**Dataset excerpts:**
□ □ □ □ □

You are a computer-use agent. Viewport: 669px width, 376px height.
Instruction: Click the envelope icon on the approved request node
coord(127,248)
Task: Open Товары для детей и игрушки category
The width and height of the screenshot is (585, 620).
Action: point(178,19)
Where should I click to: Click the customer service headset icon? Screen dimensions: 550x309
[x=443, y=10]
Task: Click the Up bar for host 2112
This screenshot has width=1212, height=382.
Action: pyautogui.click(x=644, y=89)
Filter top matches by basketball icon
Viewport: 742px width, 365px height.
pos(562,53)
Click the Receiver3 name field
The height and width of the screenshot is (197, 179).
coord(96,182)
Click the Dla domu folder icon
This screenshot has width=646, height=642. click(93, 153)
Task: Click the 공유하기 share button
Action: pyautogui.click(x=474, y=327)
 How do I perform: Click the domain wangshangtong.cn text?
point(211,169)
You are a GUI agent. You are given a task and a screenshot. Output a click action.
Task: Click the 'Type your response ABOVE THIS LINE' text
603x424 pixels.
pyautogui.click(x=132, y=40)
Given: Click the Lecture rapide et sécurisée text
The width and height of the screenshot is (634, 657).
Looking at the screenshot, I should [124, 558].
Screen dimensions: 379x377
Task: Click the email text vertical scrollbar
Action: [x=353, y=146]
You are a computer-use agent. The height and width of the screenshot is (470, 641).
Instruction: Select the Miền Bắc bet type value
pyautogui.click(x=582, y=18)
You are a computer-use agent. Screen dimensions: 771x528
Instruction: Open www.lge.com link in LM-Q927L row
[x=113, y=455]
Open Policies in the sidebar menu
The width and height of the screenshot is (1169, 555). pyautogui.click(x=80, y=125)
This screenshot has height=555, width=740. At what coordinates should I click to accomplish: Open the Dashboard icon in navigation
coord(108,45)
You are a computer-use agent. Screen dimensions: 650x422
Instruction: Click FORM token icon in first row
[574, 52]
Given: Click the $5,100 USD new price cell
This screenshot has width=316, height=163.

□ □ □ □ □

**Goal of the exercise:** Transcribe nothing except the lines from the one with "Instruction: Select the" through the end of the data above, each exactly as it appears.

**Solution to this exercise:**
Instruction: Select the Miền Bắc bet type value
pyautogui.click(x=582, y=18)
You are a computer-use agent. Screen dimensions: 771x528
Instruction: Open www.lge.com link in LM-Q927L row
[x=113, y=455]
Open Policies in the sidebar menu
The width and height of the screenshot is (1169, 555). pyautogui.click(x=80, y=125)
This screenshot has height=555, width=740. At what coordinates should I click to accomplish: Open the Dashboard icon in navigation
coord(108,45)
You are a computer-use agent. Screen dimensions: 650x422
Instruction: Click FORM token icon in first row
[574, 52]
Given: Click the $5,100 USD new price cell
This screenshot has width=316, height=163.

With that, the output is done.